As the following snapshot illustrates, the USCIS appears to be following the OMB instruction to the letter:
Source: https://www.uscis.gov/i-9-central/whats-new (last visited September 12, 2016)
As previously discussed, this timing is excellent news for employers, many of whom often struggle to implement new I-9 and E-Verify requirements before government mandated deadlines go into effect. Even the smallest of changes on the Form I-9 can have a great impact, particularly when you consider all of the various training materials, policy documents, and long-standing I-9 beliefs which may exist within an organization.
Getting the word out is paramount, and employers should take advantage of the USCIS “grace period” to prepare themselves for the new form. To get you started, here are five recommended practices:
(1) Decide how you will access and complete the new Form I-9 – at the onset, you’ll need to decide whether you will be completing the new form via a computer in order to take advantage of some of the error-checking features previously discussed. If you decide to complete the form in this manner, you’ll also want to make it clear that the form must be still be printed and hand-signed (since it’s not a true electronic I-9).

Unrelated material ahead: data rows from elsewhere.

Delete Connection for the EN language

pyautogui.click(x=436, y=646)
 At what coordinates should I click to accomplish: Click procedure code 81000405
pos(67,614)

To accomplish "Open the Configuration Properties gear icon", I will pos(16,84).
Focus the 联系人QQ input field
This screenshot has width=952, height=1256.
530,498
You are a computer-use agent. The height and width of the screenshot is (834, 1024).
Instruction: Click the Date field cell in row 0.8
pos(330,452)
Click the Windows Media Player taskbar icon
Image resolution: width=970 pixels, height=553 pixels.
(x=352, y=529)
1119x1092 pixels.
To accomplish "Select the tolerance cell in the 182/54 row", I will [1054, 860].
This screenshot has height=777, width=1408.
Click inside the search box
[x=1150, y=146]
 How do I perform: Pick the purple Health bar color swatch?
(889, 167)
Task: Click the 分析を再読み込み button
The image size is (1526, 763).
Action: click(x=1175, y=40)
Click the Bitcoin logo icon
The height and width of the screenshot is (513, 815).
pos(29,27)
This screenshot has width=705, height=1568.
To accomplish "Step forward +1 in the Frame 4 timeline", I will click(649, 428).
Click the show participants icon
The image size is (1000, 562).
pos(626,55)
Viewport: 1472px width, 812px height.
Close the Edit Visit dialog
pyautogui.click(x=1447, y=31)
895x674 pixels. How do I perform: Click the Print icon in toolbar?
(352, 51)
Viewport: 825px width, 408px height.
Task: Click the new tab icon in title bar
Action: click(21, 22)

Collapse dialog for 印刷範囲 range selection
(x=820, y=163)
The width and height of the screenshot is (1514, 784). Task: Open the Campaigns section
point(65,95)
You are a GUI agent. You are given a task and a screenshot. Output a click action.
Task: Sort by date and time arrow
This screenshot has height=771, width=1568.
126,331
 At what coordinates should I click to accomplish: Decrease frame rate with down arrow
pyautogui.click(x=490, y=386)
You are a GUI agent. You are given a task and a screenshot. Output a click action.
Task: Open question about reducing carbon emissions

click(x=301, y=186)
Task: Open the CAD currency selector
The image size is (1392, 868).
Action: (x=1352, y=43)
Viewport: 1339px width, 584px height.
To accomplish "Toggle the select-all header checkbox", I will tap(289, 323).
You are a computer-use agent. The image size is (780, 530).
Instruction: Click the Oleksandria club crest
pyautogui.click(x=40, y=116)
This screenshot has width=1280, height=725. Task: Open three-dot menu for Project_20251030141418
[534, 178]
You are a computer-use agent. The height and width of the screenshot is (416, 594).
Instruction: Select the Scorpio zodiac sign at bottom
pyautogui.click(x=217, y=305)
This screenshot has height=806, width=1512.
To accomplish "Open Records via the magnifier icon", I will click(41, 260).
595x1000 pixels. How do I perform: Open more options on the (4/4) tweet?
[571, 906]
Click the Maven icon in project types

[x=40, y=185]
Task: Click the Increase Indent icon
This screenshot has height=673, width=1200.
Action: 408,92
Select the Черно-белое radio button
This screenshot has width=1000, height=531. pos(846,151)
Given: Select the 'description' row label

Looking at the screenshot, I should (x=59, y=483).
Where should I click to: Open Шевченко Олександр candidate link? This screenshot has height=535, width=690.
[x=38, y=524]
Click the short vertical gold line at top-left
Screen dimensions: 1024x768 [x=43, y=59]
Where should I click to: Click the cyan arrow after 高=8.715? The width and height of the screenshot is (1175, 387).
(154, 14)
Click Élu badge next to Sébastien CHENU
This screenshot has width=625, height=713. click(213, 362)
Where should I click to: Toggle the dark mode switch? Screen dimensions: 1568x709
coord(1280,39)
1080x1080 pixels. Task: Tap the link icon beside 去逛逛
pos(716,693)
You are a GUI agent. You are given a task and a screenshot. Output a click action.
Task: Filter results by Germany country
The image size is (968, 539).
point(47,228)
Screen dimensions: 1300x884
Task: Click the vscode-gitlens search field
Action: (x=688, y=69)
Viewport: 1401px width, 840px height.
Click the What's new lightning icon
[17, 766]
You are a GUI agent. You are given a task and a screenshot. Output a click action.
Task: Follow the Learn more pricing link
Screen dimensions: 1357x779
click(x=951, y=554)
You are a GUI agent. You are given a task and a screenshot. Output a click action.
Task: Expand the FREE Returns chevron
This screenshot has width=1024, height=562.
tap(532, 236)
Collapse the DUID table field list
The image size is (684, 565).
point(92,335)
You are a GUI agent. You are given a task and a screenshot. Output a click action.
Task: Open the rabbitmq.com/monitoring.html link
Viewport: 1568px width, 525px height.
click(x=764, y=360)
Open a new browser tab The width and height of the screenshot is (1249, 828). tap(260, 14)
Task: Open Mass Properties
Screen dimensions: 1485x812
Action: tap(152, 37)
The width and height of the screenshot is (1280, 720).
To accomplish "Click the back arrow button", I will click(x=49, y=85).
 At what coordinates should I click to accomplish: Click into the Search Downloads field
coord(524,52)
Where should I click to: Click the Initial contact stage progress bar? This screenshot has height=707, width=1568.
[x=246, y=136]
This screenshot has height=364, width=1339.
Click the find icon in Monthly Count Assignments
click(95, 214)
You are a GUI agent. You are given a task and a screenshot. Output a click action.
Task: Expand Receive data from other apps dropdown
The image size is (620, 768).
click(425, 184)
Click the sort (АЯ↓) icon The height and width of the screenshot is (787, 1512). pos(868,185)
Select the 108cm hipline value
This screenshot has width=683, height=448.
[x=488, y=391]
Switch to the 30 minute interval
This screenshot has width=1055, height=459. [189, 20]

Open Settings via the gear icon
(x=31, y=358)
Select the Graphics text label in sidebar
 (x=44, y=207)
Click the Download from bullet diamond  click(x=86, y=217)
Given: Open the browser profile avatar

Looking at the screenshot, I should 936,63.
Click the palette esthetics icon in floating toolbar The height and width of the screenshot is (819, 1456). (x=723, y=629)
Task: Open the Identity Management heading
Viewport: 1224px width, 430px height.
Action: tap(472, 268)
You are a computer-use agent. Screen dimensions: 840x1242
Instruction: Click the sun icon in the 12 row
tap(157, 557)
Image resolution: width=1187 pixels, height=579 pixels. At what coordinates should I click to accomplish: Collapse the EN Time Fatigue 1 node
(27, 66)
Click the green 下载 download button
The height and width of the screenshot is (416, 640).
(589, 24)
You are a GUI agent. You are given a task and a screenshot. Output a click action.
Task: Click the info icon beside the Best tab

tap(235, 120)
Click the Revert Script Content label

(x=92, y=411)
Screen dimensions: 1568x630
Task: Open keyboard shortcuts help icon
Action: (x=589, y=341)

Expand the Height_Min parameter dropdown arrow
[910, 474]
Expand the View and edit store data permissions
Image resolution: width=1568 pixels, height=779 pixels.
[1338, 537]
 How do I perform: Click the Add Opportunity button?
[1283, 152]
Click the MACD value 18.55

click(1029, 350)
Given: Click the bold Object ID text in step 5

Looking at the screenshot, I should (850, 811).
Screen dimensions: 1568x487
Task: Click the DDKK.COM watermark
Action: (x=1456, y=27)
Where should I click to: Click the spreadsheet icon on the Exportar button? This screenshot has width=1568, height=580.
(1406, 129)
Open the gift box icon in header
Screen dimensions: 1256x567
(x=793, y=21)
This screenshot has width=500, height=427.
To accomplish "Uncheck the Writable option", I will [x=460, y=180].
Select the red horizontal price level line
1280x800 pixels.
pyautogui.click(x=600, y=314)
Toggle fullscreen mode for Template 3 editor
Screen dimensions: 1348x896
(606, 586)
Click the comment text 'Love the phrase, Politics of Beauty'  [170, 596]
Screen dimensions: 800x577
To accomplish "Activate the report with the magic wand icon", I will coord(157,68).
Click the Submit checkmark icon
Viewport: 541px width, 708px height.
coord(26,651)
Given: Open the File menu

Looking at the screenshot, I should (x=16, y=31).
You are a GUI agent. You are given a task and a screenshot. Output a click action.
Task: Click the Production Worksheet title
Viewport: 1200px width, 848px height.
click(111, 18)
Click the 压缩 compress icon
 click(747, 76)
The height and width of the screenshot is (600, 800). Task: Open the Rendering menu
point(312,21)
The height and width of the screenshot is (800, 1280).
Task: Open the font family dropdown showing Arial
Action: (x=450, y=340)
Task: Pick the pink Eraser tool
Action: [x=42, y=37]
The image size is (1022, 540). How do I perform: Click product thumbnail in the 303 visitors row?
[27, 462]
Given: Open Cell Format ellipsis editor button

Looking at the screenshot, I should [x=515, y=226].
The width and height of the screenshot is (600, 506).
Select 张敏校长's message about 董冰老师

(2) Review the new Form I-9 and instructions carefully to fully comprehend the proposed “policy” changes which may impact your current processes and procedures. For example, you may wish to update your I-9 handbook and tutorials to reflect the new requirements concerning preparers and translators, the citizenship/immigration status field at the top of page 2, and the protocol for entering additional information for certain foreign national employees.
(3) Confer with immigration counsel before making any broad scale policy changes. As we’ve illustrated many times on this blog, achieving I-9 and E-Verify compliance requires a very delicate balance between following DHS rules while also avoiding the slippery slope of employee discrimination. Specialized immigration counsel can advise you on these matters and provide assistance in creating a new policy document and related training materials.
(4) Don’t ignore your old I-9s – when a new form version surfaces, there’s often a tendency to forget about all of your current I-9s and the problems which may be lurking therein. It’s important to remember that employers are ultimately responsible for maintaining I-9s of all current employees as well as those of terminated employees (but with terminated employees, it’s only for a period of 3 years after hire or 1 year after term, whichever is later). If you have errors or omissions on I-9s which must be retained, you may face significant fines and penalties in the event of an audit.
(5) Consider going fully electronic with your I-9s. If you are currently completing your I-9s on paper, now might be the perfect time to consider a fully automated electronic I-9 system which not only includes error checking, but also features electronic signature capability, paperless storage, automatic reminders and reports, seamless E-Verify completion, and integration with other HR systems. A well-designed system will adapt to your own unique hiring needs and also enable you to stay on top of new developments and requirements – such as the new Form I-9!